American parents are divided on requirements for students and staffers to wear masks in schools to keep the coronavirus in check, a new survey released Tuesday reveals.
Forty-eight percent of K-12 parents want all students masked during in-person instruction for the new school year, while 41 percent said they oppose a mask mandate, the Gallup web poll of 674 respondents between Aug. 16 and 22 found.
Another 11 percent of parents said only students who are unvaccinated should wear masks.
Similarly, 48 percent of parents want all teachers and staffers masked, while 38 percent said they were opposed.
Another 13 percent of parents said only unvaccinated staffers should be masked.
“Last year’s protests by some parents about their children’s school not being open for full-time, in-person instruction have given way to protests about mask policies in school this year,” Gallup said in its analysis of the findings.
“Mask mandates are defended by those who support them as the best way to achieve normalcy this school year, but they are criticized by opponents as ineffective, dangerous and a violation of personal freedoms.”
The analysis notes that mask mandates remain a volatile issue, with less than a majority registering support.
The Biden administration’s Education Department has launched a probe of five states — Iowa, Oklahoma, South Carolina, Tennessee and Utah — that have imposed a ban on school masking, saying it could violate students’ civil rights.
Other states such as New York are requiring students and staff to wear masks.
The survey found that 60 percent of 16- to 18-year-old students have received the COVID-19 vaccine, as have 47 percent of 12- to 15-year-old students.
The vaccination rate for kids ages 12 to 15 lags that for children ages 16 to 18, likely because the COVID-19 vaccines did not receive authorization for the younger group until May.

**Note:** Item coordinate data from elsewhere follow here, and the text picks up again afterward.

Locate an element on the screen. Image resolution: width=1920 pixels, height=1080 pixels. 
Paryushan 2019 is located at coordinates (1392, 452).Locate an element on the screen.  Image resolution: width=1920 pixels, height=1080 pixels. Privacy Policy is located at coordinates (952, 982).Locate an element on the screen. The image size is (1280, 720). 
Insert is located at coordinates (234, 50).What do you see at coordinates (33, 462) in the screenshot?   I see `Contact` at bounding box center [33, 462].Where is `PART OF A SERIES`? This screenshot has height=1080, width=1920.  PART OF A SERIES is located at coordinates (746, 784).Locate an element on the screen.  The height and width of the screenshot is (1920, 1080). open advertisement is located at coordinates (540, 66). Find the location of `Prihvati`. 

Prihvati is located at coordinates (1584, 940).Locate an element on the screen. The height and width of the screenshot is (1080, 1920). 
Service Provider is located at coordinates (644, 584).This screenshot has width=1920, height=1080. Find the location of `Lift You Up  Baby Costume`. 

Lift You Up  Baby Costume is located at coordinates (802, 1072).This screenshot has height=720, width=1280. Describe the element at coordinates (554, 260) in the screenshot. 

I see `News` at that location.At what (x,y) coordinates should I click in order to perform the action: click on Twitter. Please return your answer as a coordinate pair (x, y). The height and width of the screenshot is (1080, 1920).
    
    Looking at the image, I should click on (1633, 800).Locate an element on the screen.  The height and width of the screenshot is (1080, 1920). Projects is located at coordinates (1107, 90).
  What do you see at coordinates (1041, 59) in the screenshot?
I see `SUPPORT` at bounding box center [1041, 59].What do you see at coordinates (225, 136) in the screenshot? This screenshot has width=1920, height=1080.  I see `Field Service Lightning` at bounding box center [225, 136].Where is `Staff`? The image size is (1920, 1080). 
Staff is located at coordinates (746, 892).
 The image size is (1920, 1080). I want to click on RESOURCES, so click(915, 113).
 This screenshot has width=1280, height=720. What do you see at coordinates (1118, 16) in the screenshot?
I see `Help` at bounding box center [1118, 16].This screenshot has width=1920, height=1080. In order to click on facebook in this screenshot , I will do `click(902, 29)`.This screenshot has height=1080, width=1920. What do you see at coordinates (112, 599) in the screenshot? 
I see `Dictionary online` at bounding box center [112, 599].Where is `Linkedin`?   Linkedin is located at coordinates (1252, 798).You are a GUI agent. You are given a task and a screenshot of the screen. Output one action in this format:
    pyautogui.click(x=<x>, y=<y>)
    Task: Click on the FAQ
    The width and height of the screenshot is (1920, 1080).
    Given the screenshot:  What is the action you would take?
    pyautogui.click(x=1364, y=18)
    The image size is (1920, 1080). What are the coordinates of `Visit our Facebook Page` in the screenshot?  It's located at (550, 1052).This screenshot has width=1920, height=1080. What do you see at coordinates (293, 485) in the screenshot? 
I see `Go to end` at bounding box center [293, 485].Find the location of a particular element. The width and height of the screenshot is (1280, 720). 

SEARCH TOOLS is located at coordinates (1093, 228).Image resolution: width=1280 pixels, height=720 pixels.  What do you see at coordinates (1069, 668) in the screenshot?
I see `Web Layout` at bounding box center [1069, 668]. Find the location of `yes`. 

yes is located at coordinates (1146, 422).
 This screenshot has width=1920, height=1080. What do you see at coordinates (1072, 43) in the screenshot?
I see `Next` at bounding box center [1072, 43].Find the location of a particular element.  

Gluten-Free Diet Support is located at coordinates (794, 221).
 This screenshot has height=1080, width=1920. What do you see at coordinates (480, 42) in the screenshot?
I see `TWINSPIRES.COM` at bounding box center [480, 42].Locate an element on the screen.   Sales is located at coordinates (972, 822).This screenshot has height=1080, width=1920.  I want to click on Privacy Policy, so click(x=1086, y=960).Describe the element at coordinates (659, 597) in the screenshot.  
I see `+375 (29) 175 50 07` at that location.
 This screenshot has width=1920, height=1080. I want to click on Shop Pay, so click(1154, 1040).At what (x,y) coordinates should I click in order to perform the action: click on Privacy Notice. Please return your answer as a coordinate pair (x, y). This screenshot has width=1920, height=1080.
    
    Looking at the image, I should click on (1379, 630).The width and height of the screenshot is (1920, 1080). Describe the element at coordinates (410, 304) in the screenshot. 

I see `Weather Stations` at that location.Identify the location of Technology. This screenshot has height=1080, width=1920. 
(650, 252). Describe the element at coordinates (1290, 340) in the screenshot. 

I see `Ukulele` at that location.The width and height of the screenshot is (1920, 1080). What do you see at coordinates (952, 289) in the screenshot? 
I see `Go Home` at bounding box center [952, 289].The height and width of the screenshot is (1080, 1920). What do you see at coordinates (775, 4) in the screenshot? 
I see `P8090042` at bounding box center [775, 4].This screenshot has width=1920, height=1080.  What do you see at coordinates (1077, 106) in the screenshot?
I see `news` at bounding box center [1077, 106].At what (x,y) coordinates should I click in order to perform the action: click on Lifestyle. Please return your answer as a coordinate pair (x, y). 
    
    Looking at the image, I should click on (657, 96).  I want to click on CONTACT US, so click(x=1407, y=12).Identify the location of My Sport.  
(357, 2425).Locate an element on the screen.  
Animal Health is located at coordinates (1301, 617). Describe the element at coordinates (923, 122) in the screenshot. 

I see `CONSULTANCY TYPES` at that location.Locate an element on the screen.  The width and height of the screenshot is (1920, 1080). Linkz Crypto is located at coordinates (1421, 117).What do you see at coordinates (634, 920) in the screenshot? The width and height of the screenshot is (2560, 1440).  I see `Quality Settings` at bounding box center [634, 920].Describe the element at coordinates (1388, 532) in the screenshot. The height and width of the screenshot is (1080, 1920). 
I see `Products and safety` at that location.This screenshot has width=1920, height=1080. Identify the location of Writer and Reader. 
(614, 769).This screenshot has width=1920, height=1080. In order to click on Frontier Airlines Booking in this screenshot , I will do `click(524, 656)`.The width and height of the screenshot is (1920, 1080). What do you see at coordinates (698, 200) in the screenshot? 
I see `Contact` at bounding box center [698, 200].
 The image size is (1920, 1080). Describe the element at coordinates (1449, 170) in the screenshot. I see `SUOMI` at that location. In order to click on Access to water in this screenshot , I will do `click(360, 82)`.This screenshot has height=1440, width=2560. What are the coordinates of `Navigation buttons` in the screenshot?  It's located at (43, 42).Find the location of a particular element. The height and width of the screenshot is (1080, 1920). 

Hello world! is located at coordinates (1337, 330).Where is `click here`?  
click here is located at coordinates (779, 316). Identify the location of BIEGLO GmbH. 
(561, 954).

Kids 16 and older were covered in the first authorization in December 2020.
The survey was taken as the highly contagious COVID-19 Delta variant has triggered another wave of infections throughout the country, particularly among unvaccinated Americans.
Even with the surge in COVID-19 cases, 77 percent of parents say they expect their children will return to a pre-pandemic school schedule this year.
The Gallup web survey has an overall margin of error of plus or minus five percentage points.